El Gobierno de España reitera su oposición a la pena capital en el Día Mundial contra la Pena de Muerte

Jueves 10 de octubre de 2019

​Desde hace décadas se observa una tendencia mundial hacia la abolición. En la actualidad, más de dos tercios de los países no aplican la pena de muerte.

La lucha contra la pena de muerte continuará siendo una prioridad de la política exterior española, en conjunción con los demás países de la Unión Europea y de los 22 países que forman el grupo de apoyo a la Comisión Internacional contra la Pena de Muerte.

El Gobierno español seguirá instando a los Gobiernos de Estados retencionistas a que restrinjan los casos en que la aplican e instauren moratorias con vistas a la abolición definitiva. Y urgirá a aquellos países en los que se han presentado proyectos de ley para reinstaurarla a que los retiren y mantengan la abolición, respetando así el derecho humano absoluto a la vida.

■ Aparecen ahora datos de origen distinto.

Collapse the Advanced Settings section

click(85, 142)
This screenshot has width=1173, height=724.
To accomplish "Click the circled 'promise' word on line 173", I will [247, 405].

España participó en el 7° Congreso Mundial contra la Pena de Muerte, que se celebró en Bruselas en febrero de este año. En diciembre de 2018, 121 países miembros de la Organización de las Naciones Unidas votaron a favor de la resolución de la Asamblea General a favor de la moratoria. El Gobierno continuará promoviendo la abolición en los foros multilaterales, especialmente en su actual condición de miembro del Consejo de Derechos Humanos de las Naciones Unidas.

España seguirá apoyando a la Comisión Internacional contra la Pena de Muerte, con sede en Madrid, fundada en 2010 a iniciativa del Gobierno español, así como las iniciativas multilaterales y de la sociedad civil que avancen hacia la abolición universal.